Over the years my desire to have an educational and entertaining Passover seder merged with my love of creating paper creatures using origami.

Origami is the Japanese art of paper folding to make figures. Many have seen the origami crane. But it can also be used to make flowers, boxes, insects, and animals. An unlimited number creatures and objects can be created by the intricate folds used in origami.

I have loved origami for over fifty years. When I was in fourth grade I went to a birthday party for a school friend who was from Japan. As part of the party fun, her mother taught us how to make several origami figures including a crane and a box. I was hooked.   I have been dabbling in origami ever since.

My collection of origami books and special papers grew when I was in graduate school. My roommate, Pekoe, was Japanese. When she found out about my love of origami, she was intrigued that I was capable of making the more advanced figures. Upon her return to Missouri, after winter break, she presented me with the most beautiful handmade origami paper and several figurines. I still have them all.

I used origami when I taught. I used origami when I was a hospital candy striper while in high school. I used origami as a mother. Many times I was able to cheer up rainy days and airplane trips by the aspect of making origami figurines. I always carried the special brightly colored, square paper with me when I traveled. It entertained not only my children, but others as well.

Making origami frogs before the seder. Making origami frogs before the seder.

At Passover, Pesach, origami frogs became an important part of our holiday tradition.

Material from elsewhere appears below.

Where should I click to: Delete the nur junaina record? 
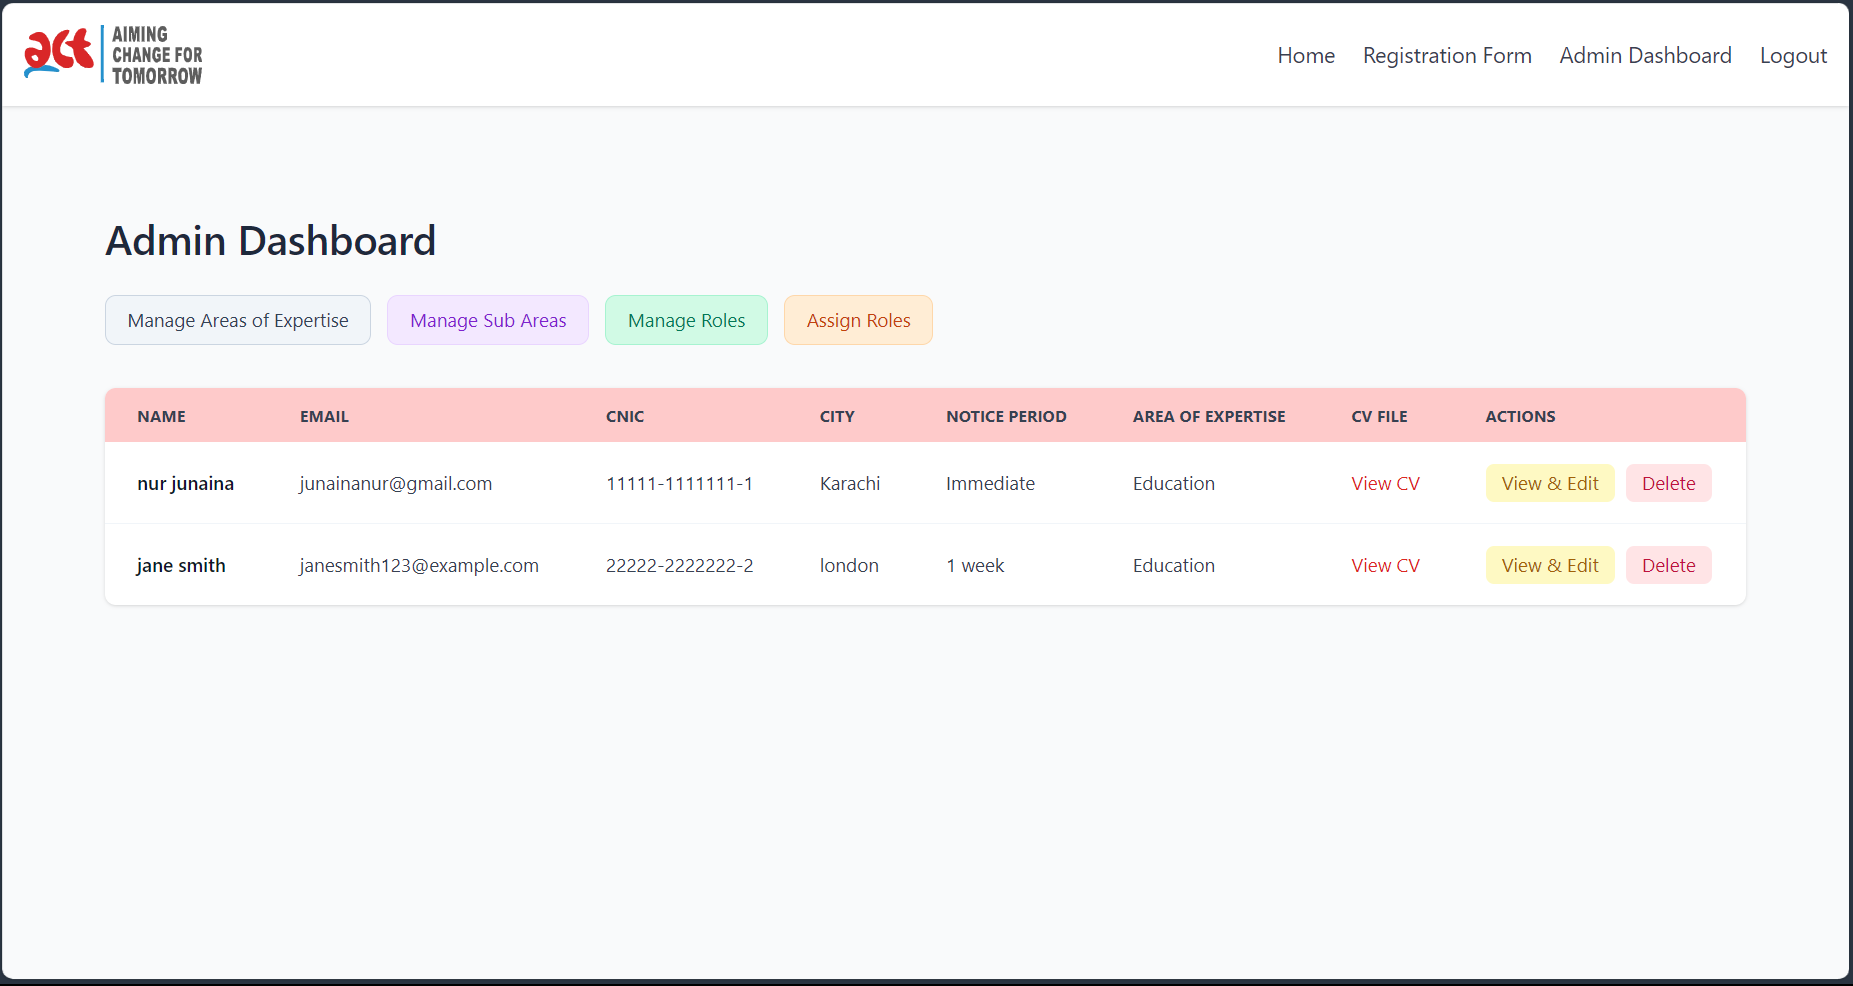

I was always looking for ways to make the seder more enjoyable, especially for the children who were with us. So I started giving my son and daughter enough sheets of paper to make a frog for each person at our Seder.

We always made frogs that could ‘jump.’   Did I tell you that the frog plague was always our favorite? My son loves reptiles, lizards and amphibians. So of course he loved frogs. And green was his favorite color. So we made many frogs of different shades of green. Whenever we made our frogs and hopped them during the seder, we sang the Passover frog song that ends with “Frogs here, frogs there. Frogs were jumping everywhere.” And then our paper frogs would start hopping.

Jumping frogs

Last year at Passover my children went bonkers. They made multiple origami frogs of many colors. They also decided to make paper locust. We used all these origami figurines to decorate our seder table.

When we read about the plagues, everyone tried to hop these frogs. Some jumped directly into the wine, the charosets and the seder plate. Frogs were really jumping everywhere. Everyone had a great time.

The frogs remained on the table throughout the meal. When we sang the end of seder songs, frog jumping took over. The aim was to get the frog onto a tissue box. Several of the young adults at the table were quite good at this. So while we sang songs like ‘Had Gad Ya’, we also had a group still making the frogs jump.

Perhaps it is not taking the plague seriously. But I know that everyone who attends my seder will always remember the plague of frogs. They will always have fond memories of the Passover seder.